Uncertainty signals allow targeted advantage shaping that unlocks deeper exploration in RLVR without entropy collapse.

A machine-rendered reading of the paper's core claim, the machinery that carries it, and where it could break.

The paper introduces UnCertainty-aware Advantage Shaping (UCAS) to improve how advantages are assigned during reinforcement learning with verifiable rewards for large language models. Standard RLVR methods broadcast the same advantage signal to every token in a sequence, which overlooks uncertain high-stakes decisions in reasoning chains and leads to entropy collapse. UCAS first modulates the overall response advantage using a logit-space self-confidence proxy, then applies an asymmetric token-level penalty based on raw logit certainty.
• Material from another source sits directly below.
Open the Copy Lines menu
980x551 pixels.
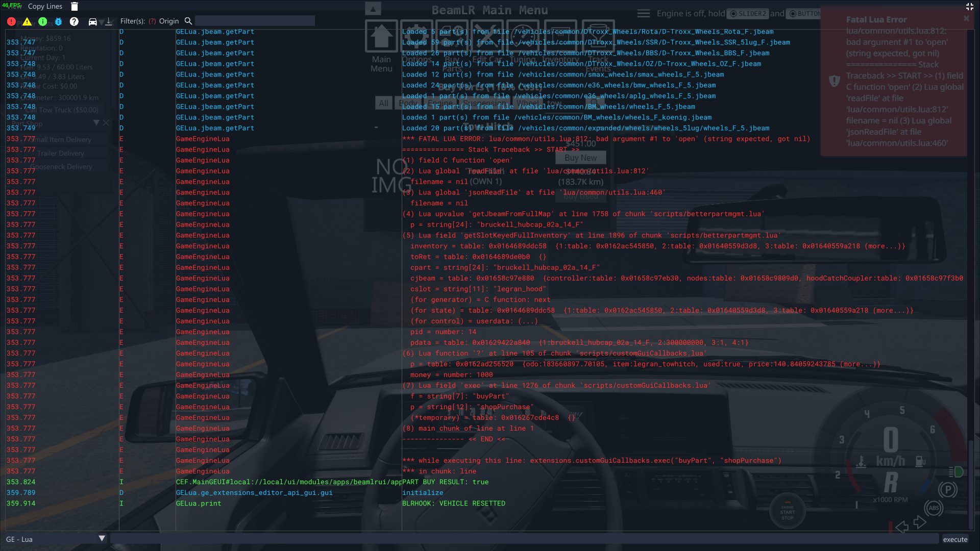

This dual adjustment encourages exploration of uncertain paths that produce correct answers while penalizing overconfident errors. Experiments across five mathematical reasoning benchmarks and multiple model sizes demonstrate higher rewards, increased reasoning diversity, and successful mitigation of entropy collapse.

Core claim

The central claim is that a model-free two-stage process—modulating response-level advantage with a logit-space self-confidence proxy followed by an asymmetric token-level penalty based on raw logit certainty—refines credit assignment in RLVR. This mechanism identifies and amplifies high-uncertainty decisions that lead to correct outcomes while discouraging overconfident mistakes, resulting in more effective exploration and sustained output diversity on mathematical reasoning tasks.

What carries the argument

UnCertainty-aware Advantage Shaping (UCAS), a dual mechanism that modulates response-level advantage via logit-space self-confidence proxy and then applies asymmetric token-level penalty via raw logit certainty to balance exploration and exploitation.

If this is right

  • RLVR training yields higher final rewards on mathematical reasoning benchmarks at 1.5B and 7B scales.
  • Reasoning paths exhibit greater diversity throughout training.
  • Entropy collapse is prevented while maintaining the ability to reach correct answers.
  • The same uncertainty-based shaping works across multiple model sizes without additional external estimators.

Where Pith is reading between the lines

These are editorial extensions of the paper, not claims the author makes directly.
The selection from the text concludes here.